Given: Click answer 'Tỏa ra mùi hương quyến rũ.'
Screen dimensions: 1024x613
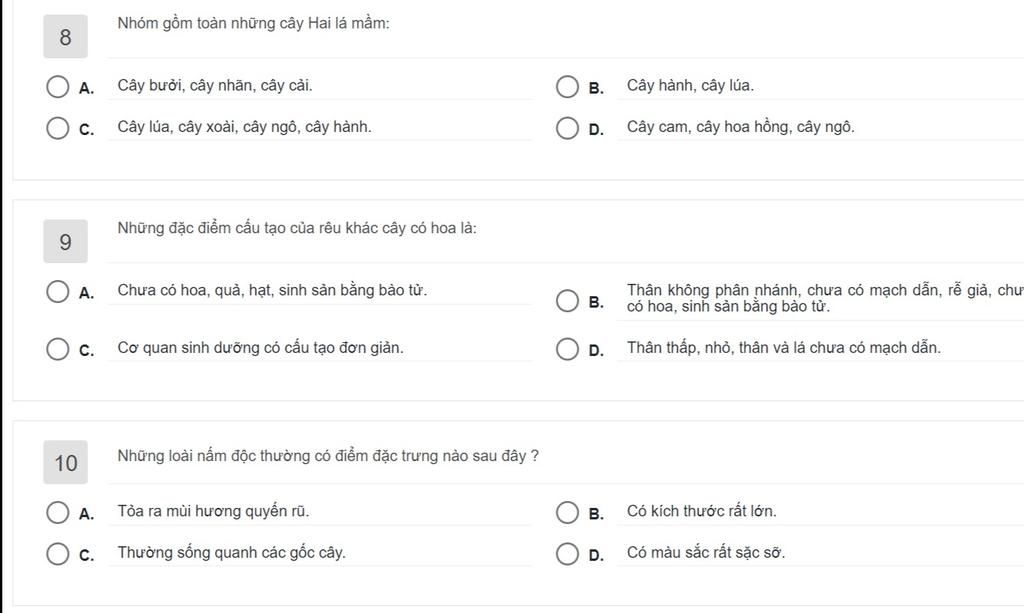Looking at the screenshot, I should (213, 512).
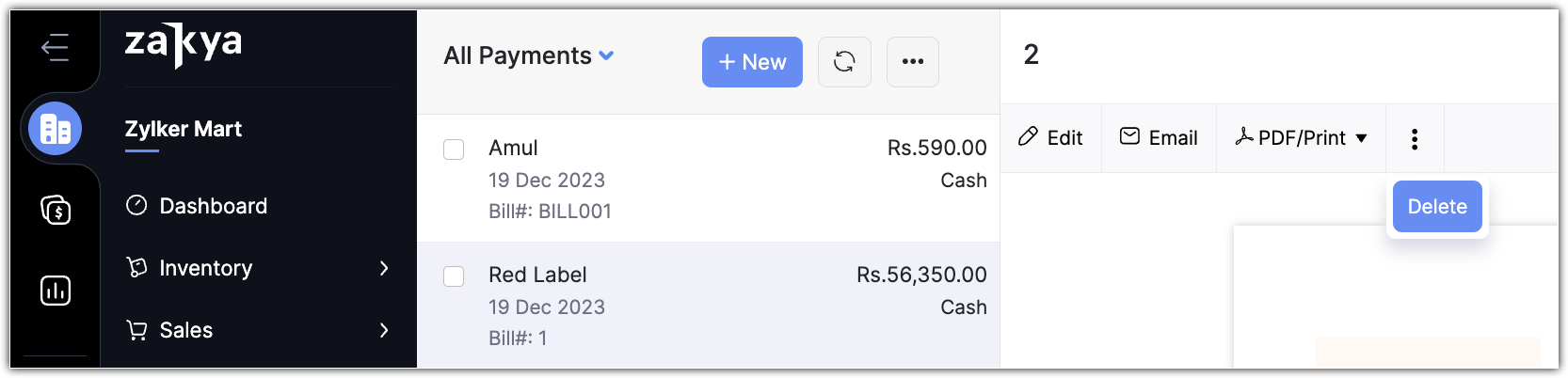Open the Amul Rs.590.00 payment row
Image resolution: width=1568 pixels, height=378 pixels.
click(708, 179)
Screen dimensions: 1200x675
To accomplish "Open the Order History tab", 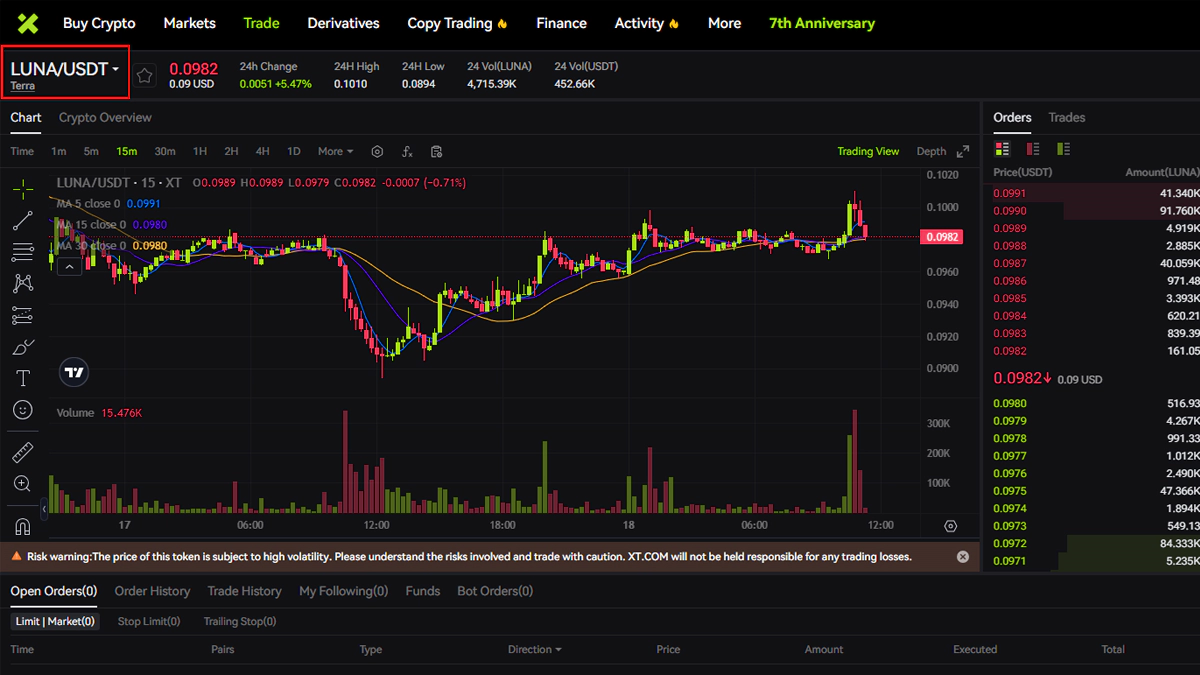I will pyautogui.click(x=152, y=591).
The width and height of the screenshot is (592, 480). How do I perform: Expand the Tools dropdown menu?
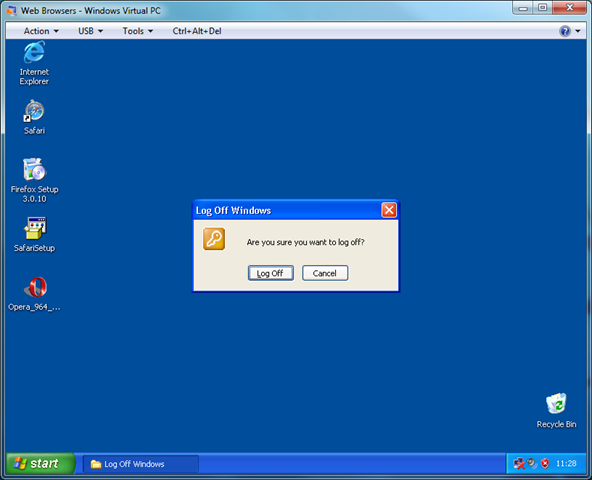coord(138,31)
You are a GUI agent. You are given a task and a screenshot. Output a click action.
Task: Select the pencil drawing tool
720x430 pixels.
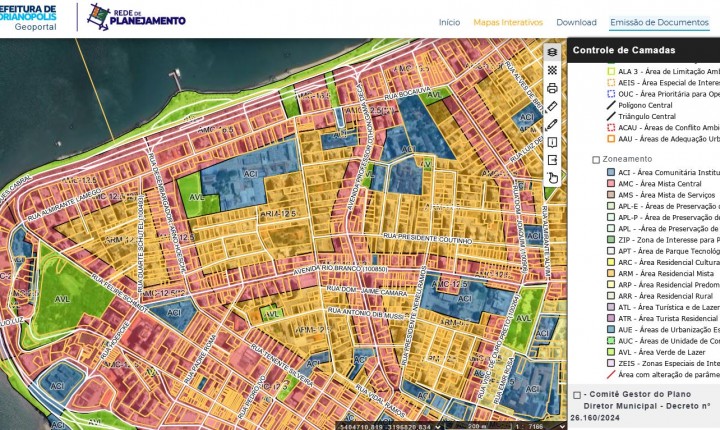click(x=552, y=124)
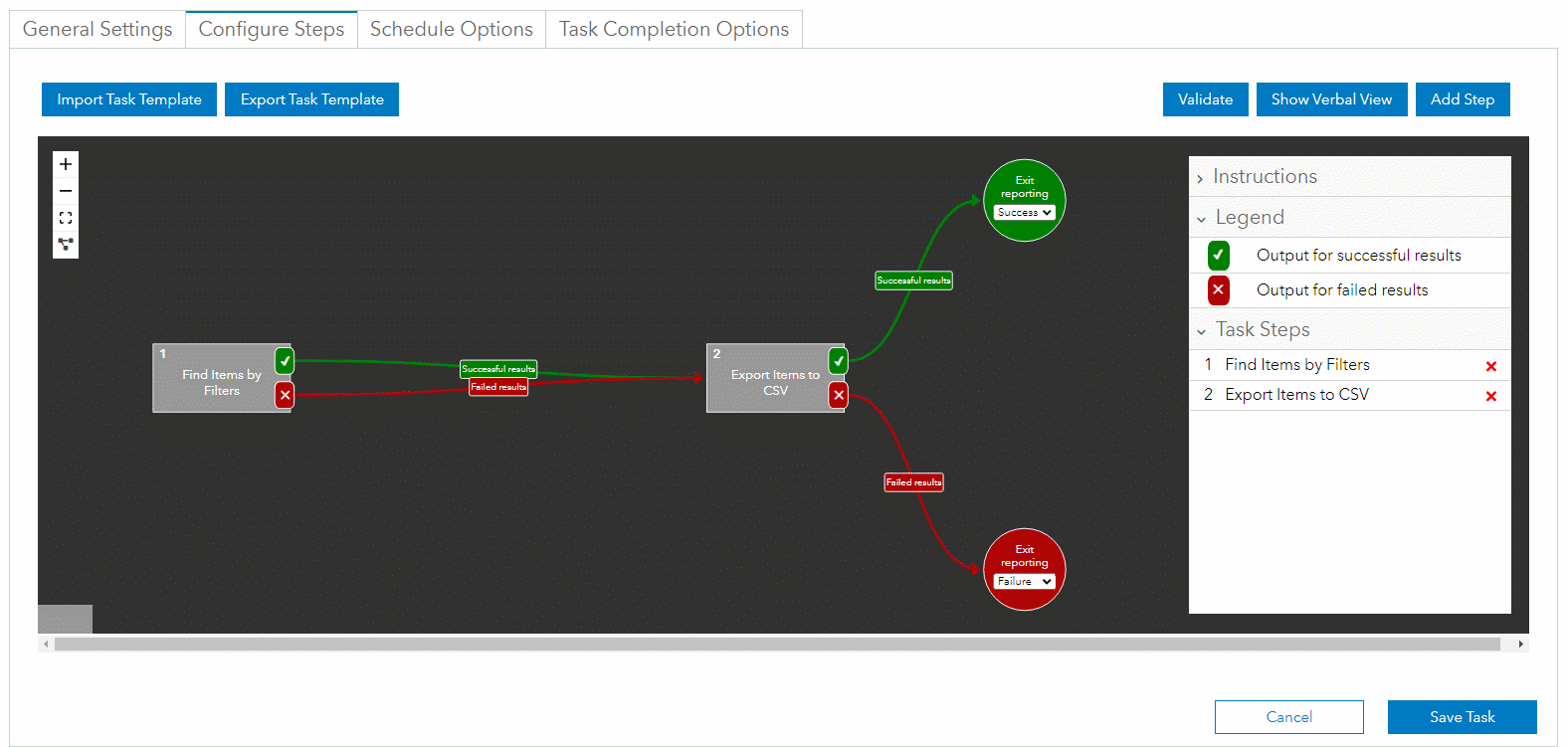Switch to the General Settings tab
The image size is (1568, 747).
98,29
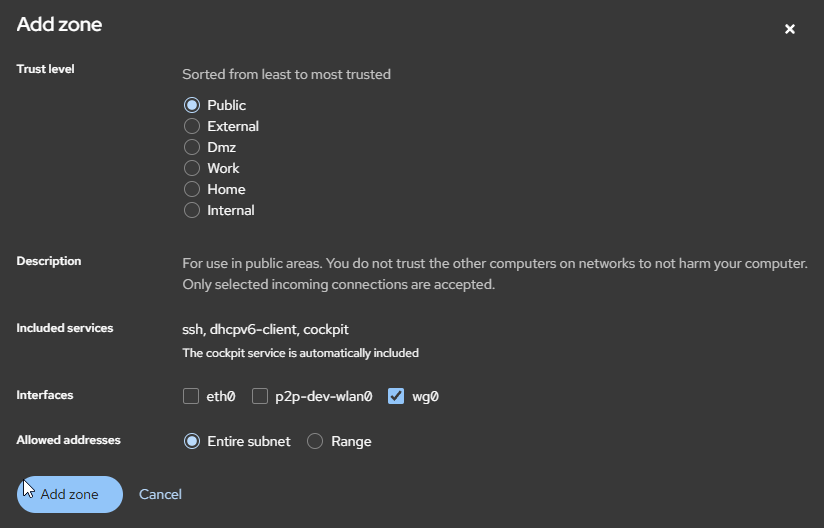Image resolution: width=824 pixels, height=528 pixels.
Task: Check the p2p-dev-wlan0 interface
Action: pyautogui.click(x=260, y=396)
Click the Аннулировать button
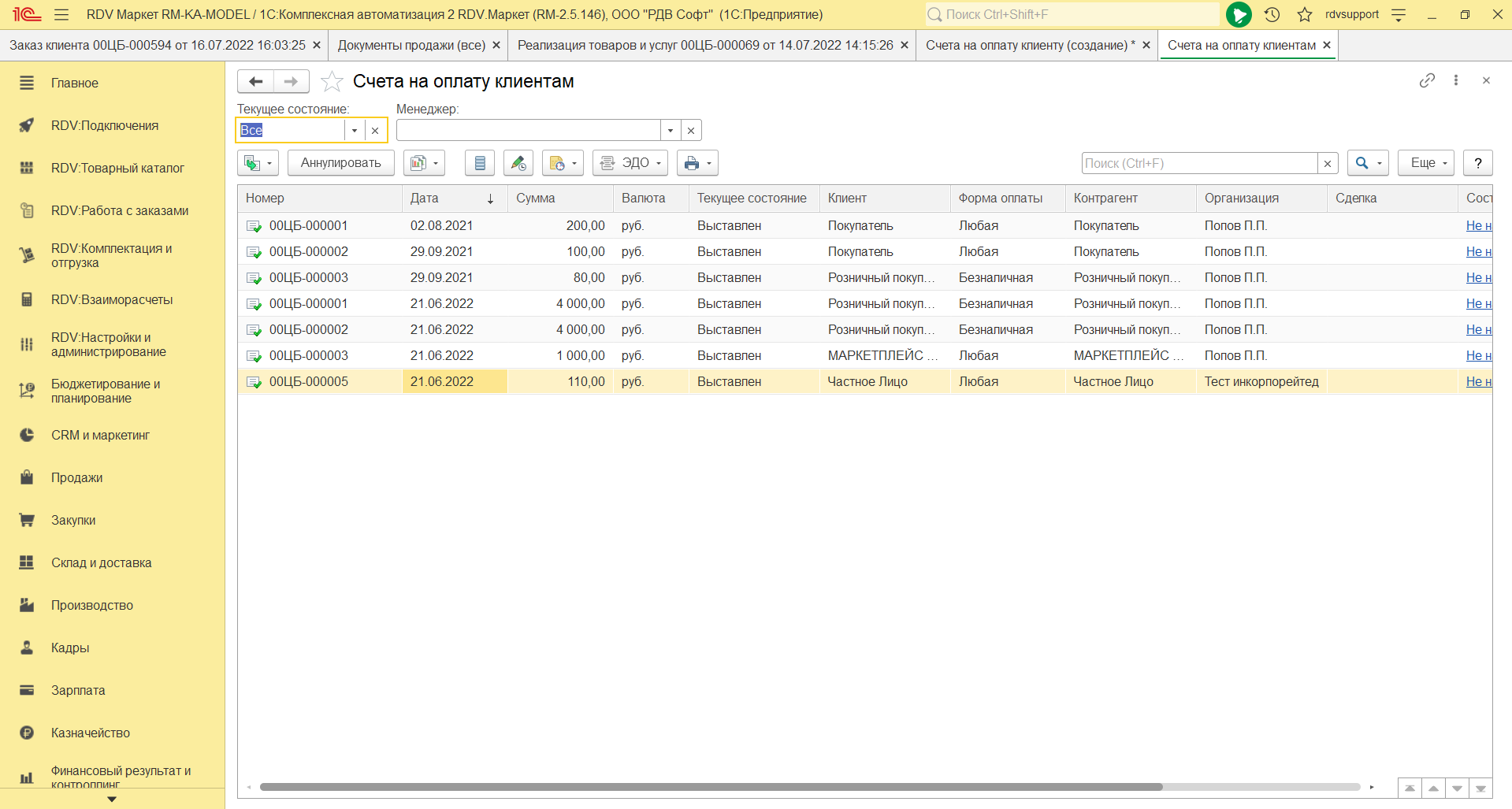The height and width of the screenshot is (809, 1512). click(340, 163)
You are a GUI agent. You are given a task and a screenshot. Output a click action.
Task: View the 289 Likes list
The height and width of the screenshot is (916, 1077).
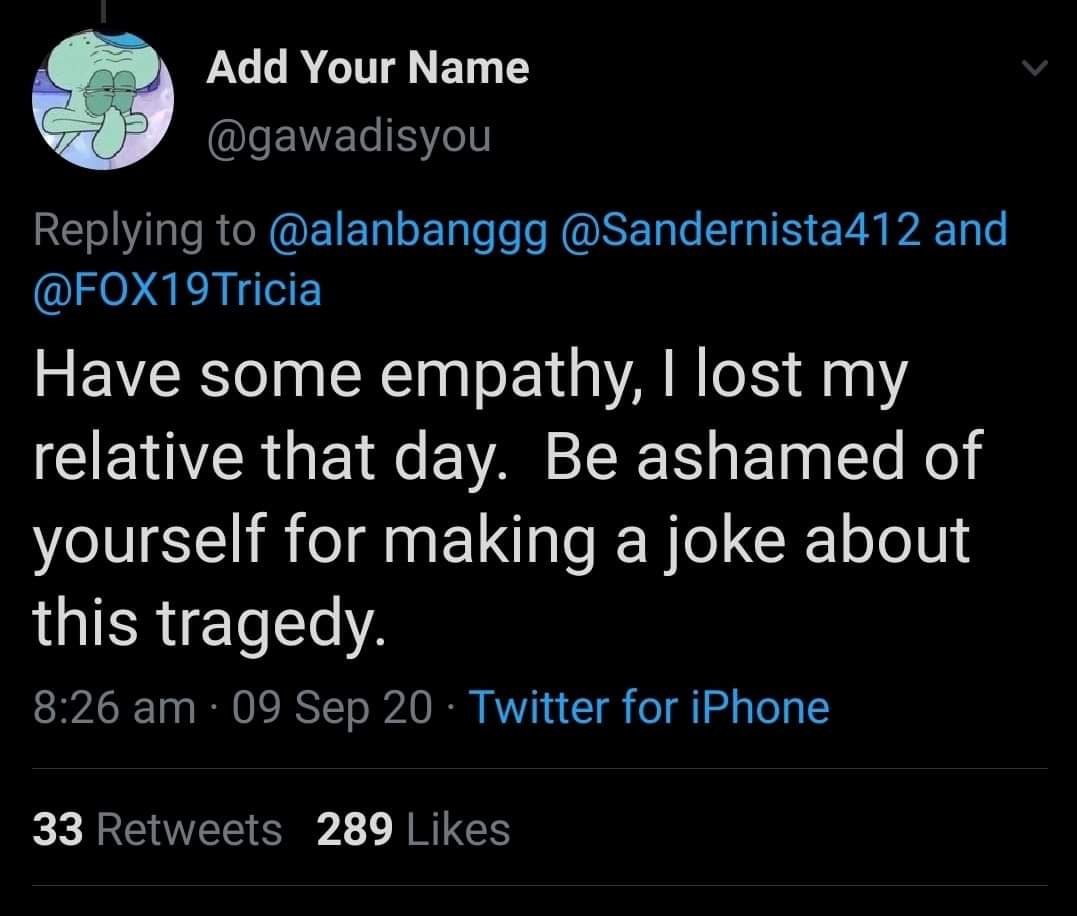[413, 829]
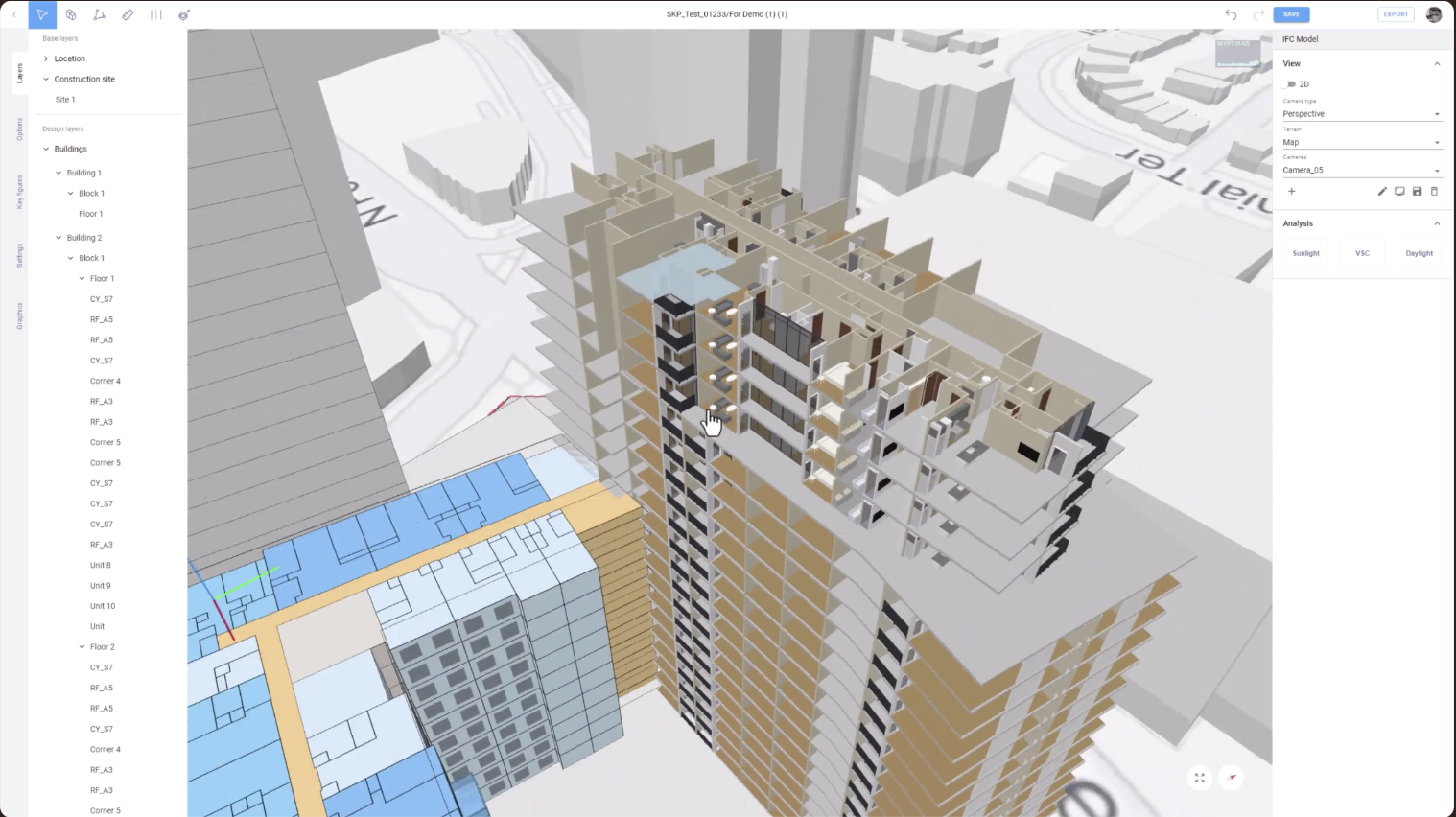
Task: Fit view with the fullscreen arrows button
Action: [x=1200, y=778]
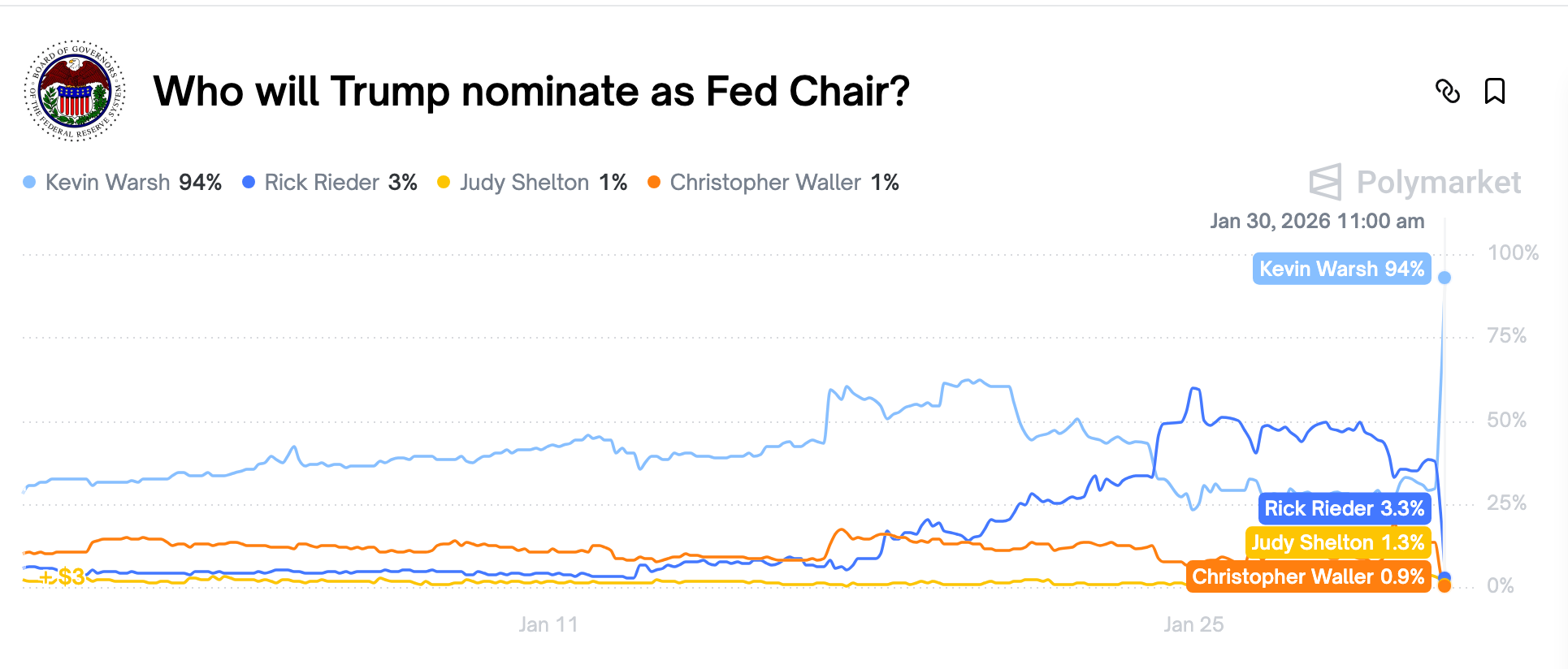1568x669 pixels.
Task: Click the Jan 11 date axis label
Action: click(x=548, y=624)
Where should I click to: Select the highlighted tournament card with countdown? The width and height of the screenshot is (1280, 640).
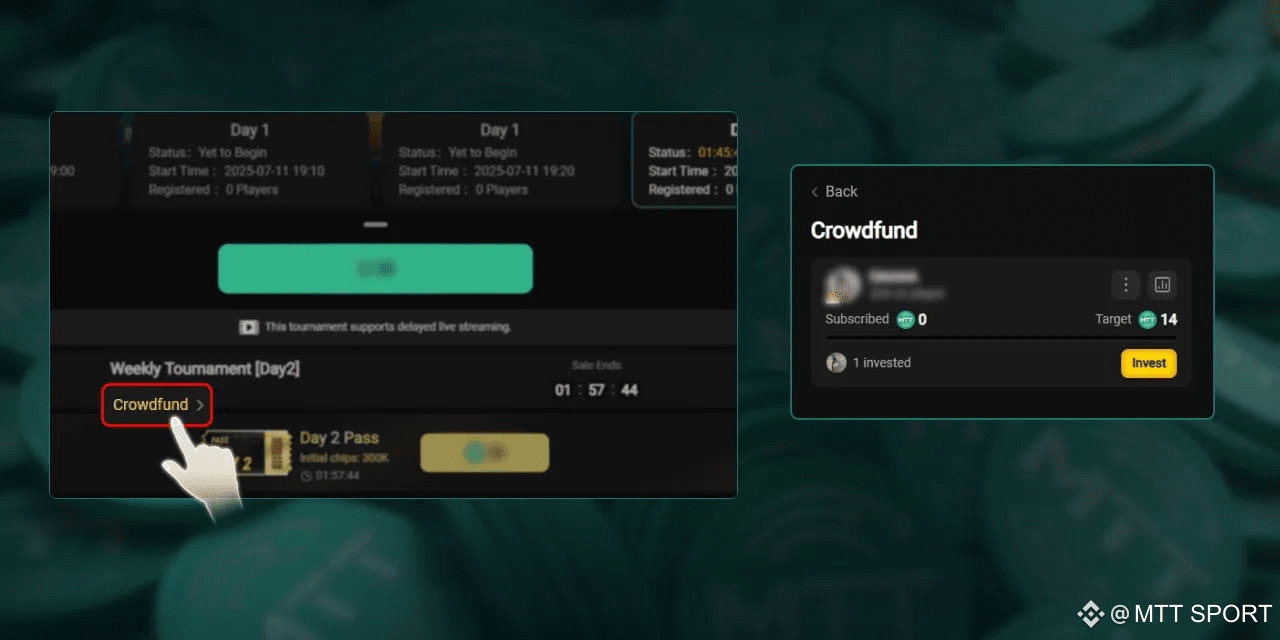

▶ _Task_
Starting at the line with "Task: Select the pencil drawing tool", write out every line exactly through the final line of the records above, both included, and skip the pictures.

▶ _Exercise solution_
Task: Select the pencil drawing tool
720x430 pixels.
click(x=552, y=124)
Switch to the General Settings tab
The image size is (1568, 747).
98,29
Image resolution: width=824 pixels, height=528 pixels.
Task: Check the p2p-dev-wlan0 interface
Action: pyautogui.click(x=260, y=396)
Click the Аннулировать button
The height and width of the screenshot is (809, 1512). click(340, 163)
You are a GUI agent. You are given a task and a screenshot. Output a click action.
Task: View the 289 Likes list
The height and width of the screenshot is (916, 1077).
[413, 829]
Task: Fit view with the fullscreen arrows button
Action: [x=1200, y=778]
1568x669 pixels.
Task: Click the Jan 11 date axis label
Action: click(x=548, y=624)
Where should I click to: Select the highlighted tournament card with countdown? The width and height of the screenshot is (1280, 640).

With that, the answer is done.